What is required -> Reproduce verbatim the stretch of data from the line containing "Viewport: 736px width, 499px height." through the line containing "coord(329,298)", both lines included. Omit the pictures from your output.
---------- Items ----------
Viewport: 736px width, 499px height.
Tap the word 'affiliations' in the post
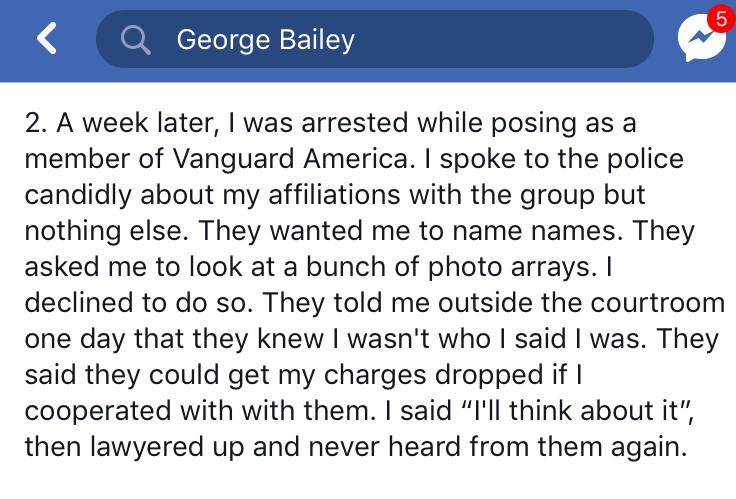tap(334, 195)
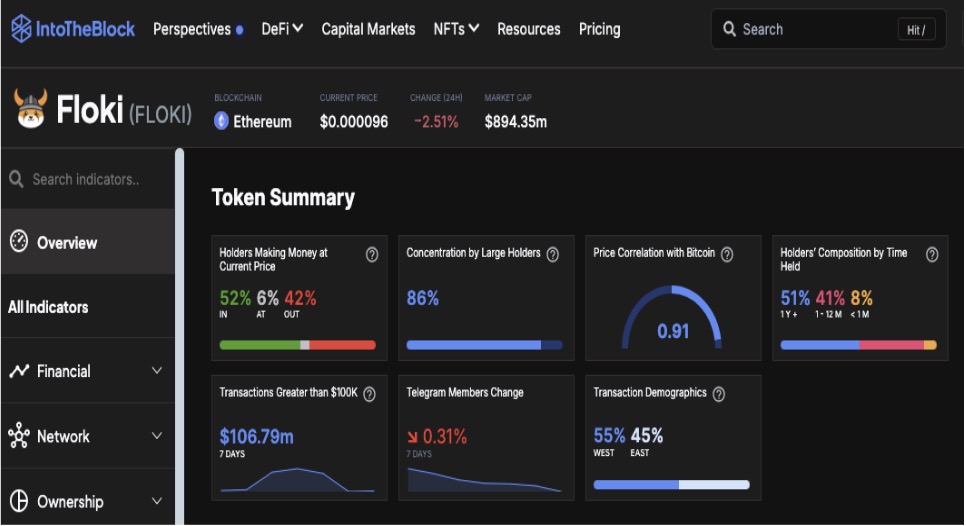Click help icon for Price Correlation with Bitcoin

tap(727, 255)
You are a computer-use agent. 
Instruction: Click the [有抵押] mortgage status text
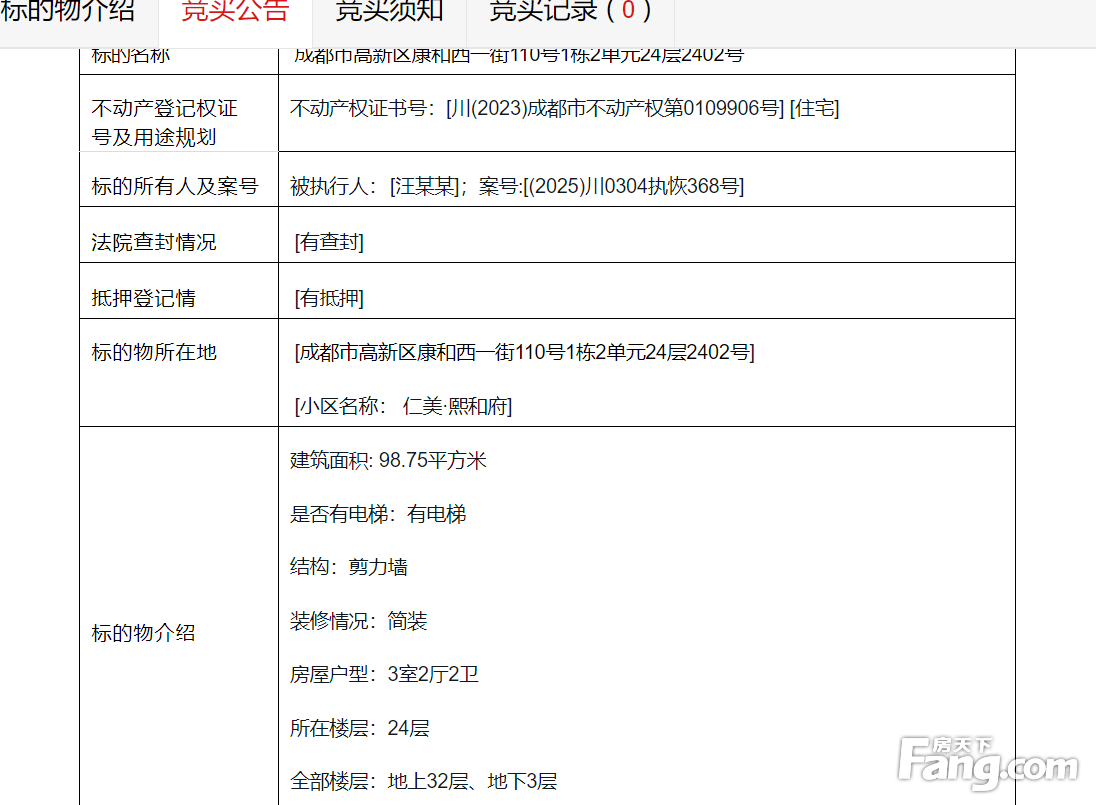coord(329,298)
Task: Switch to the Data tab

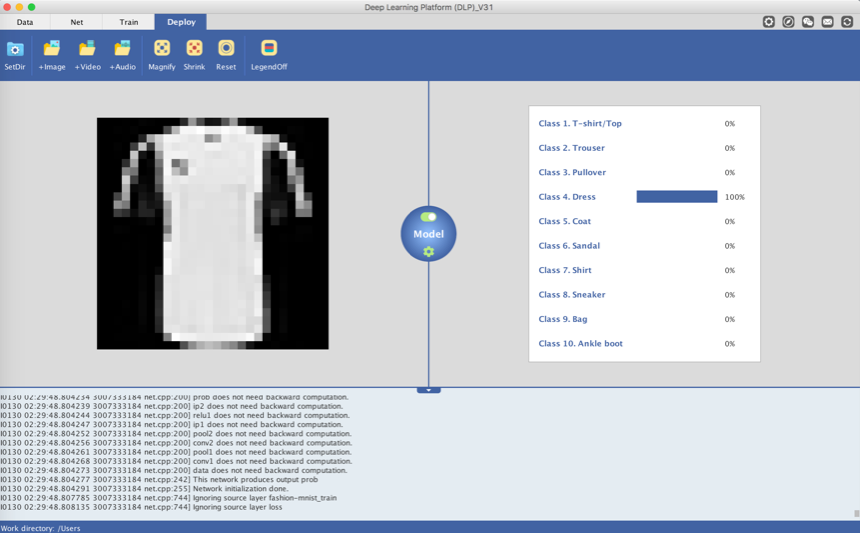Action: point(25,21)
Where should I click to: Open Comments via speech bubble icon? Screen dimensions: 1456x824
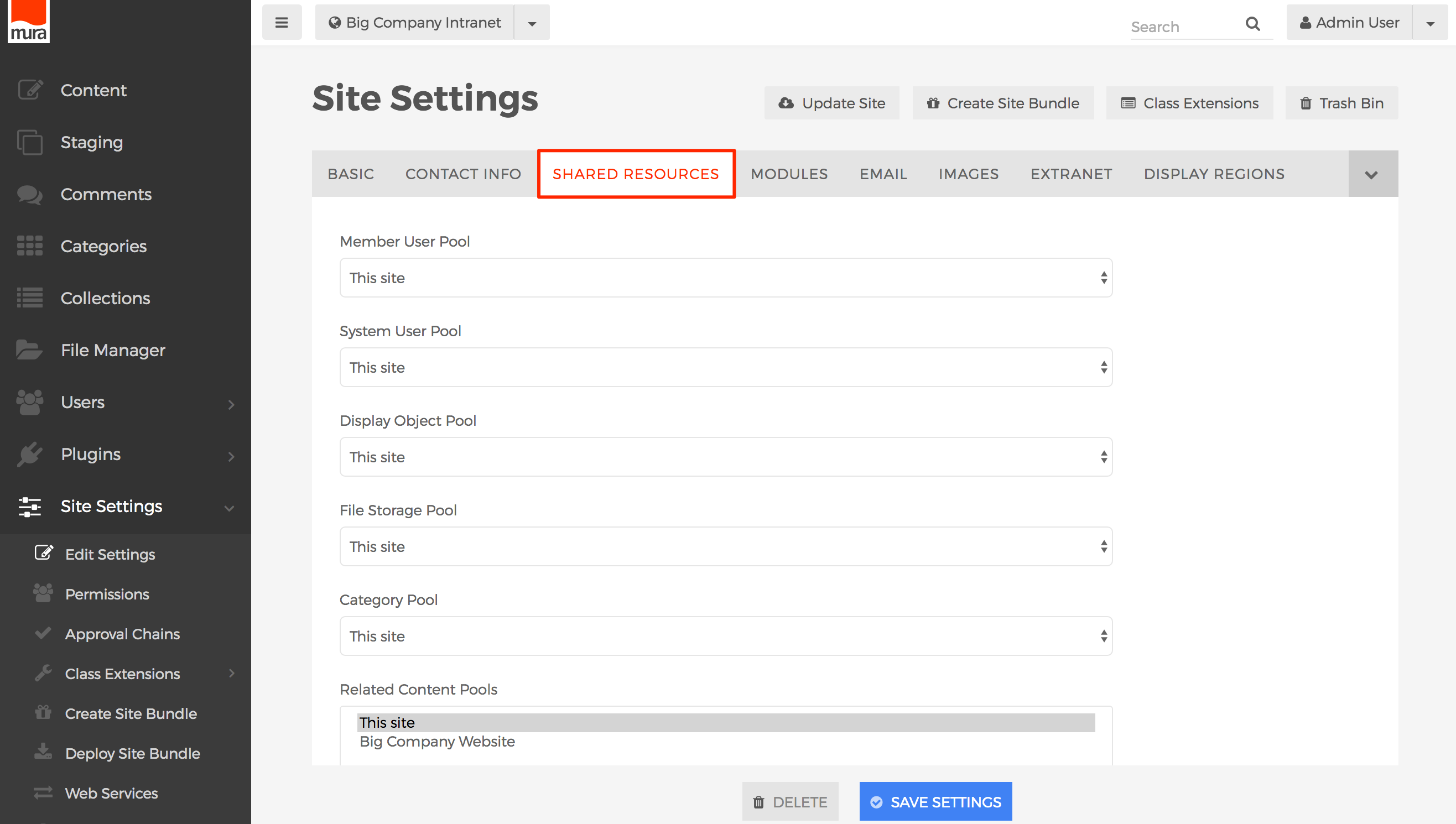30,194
----------
---------- Items ----------
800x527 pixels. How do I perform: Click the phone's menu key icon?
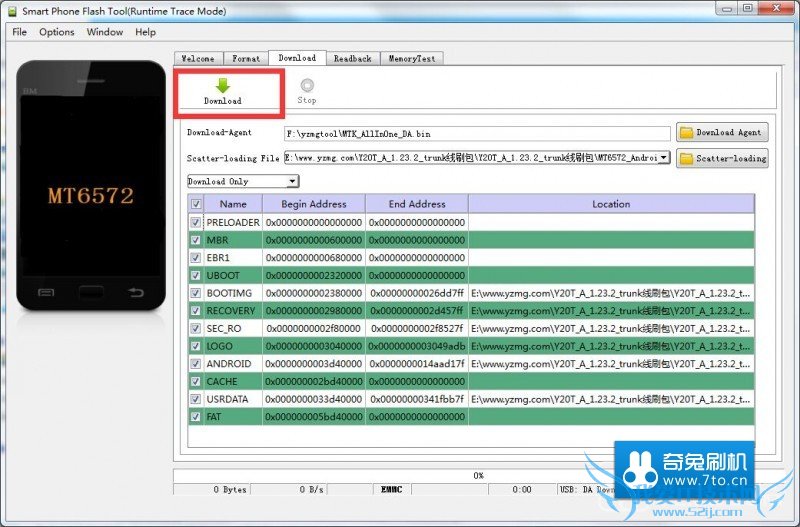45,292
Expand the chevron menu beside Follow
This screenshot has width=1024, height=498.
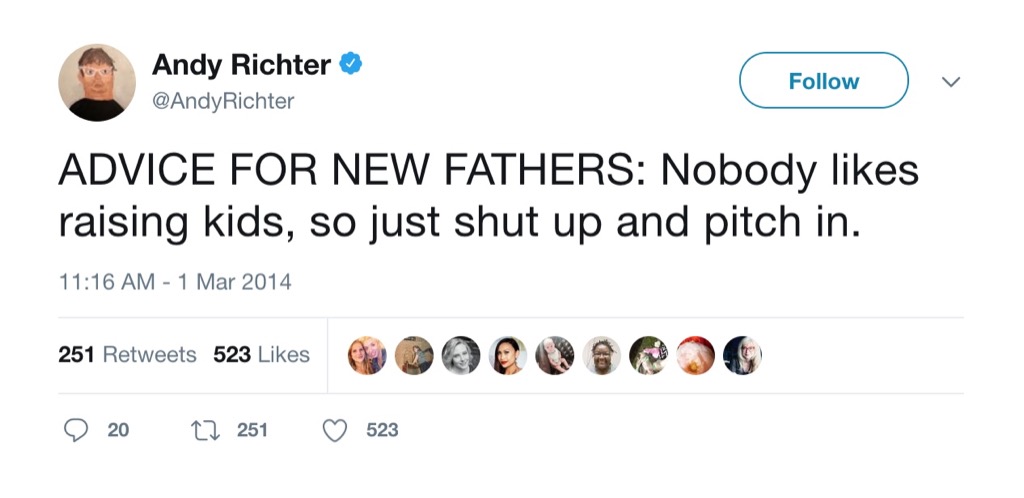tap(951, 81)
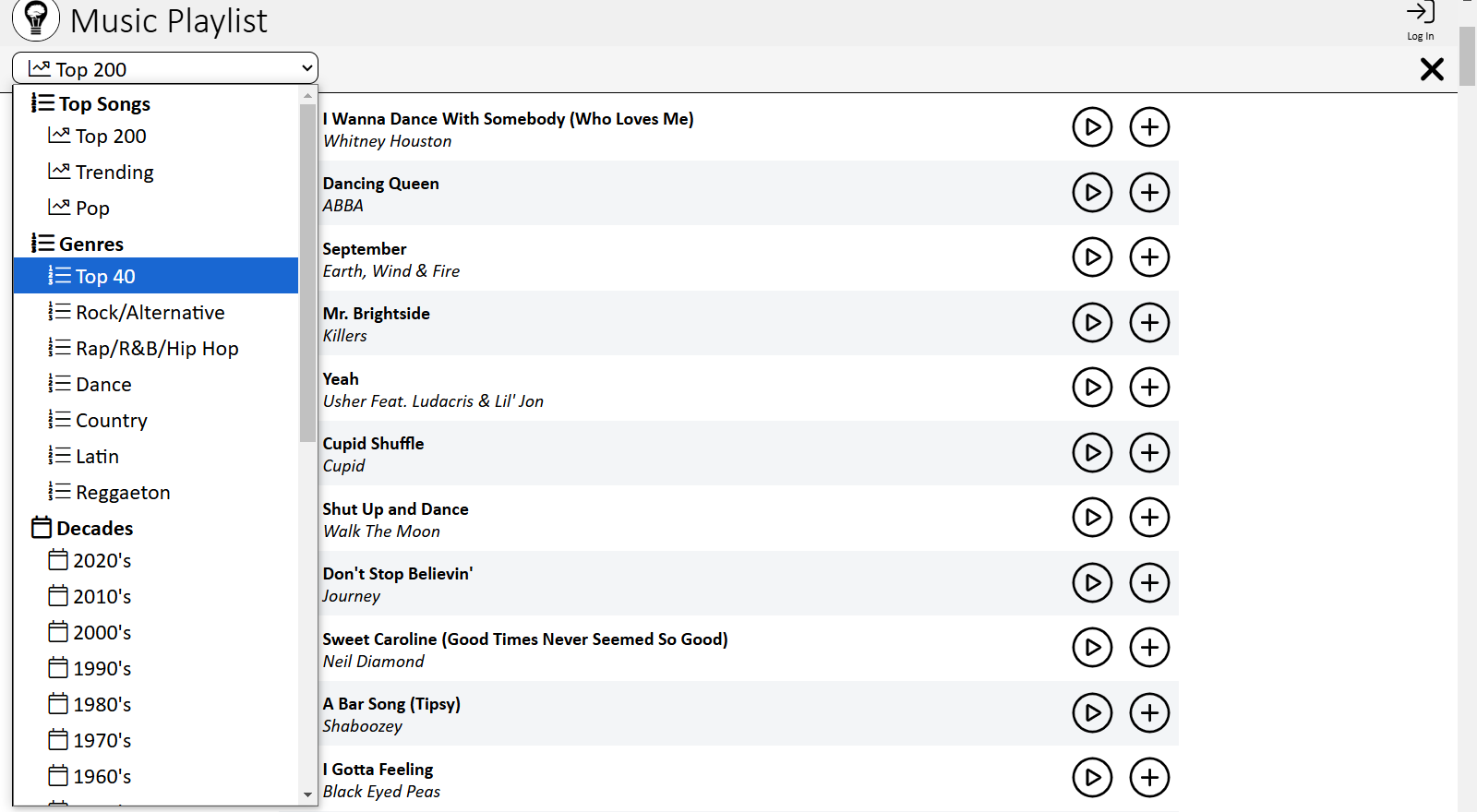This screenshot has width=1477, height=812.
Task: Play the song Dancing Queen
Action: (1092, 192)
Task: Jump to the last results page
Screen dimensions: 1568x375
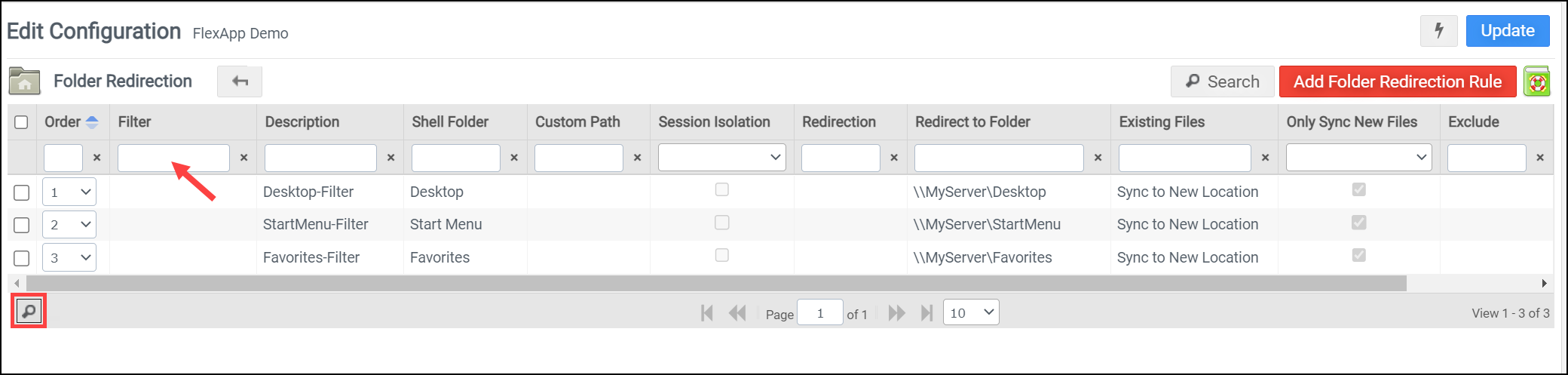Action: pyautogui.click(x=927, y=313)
----------
Finished answer ->
Viewport: 736px width, 499px height.
Tap the word 'affiliations' in the post
tap(334, 195)
Click help icon for Price Correlation with Bitcoin

tap(727, 255)
You are a computer-use agent. 
Instruction: Click the [有抵押] mortgage status text
coord(329,298)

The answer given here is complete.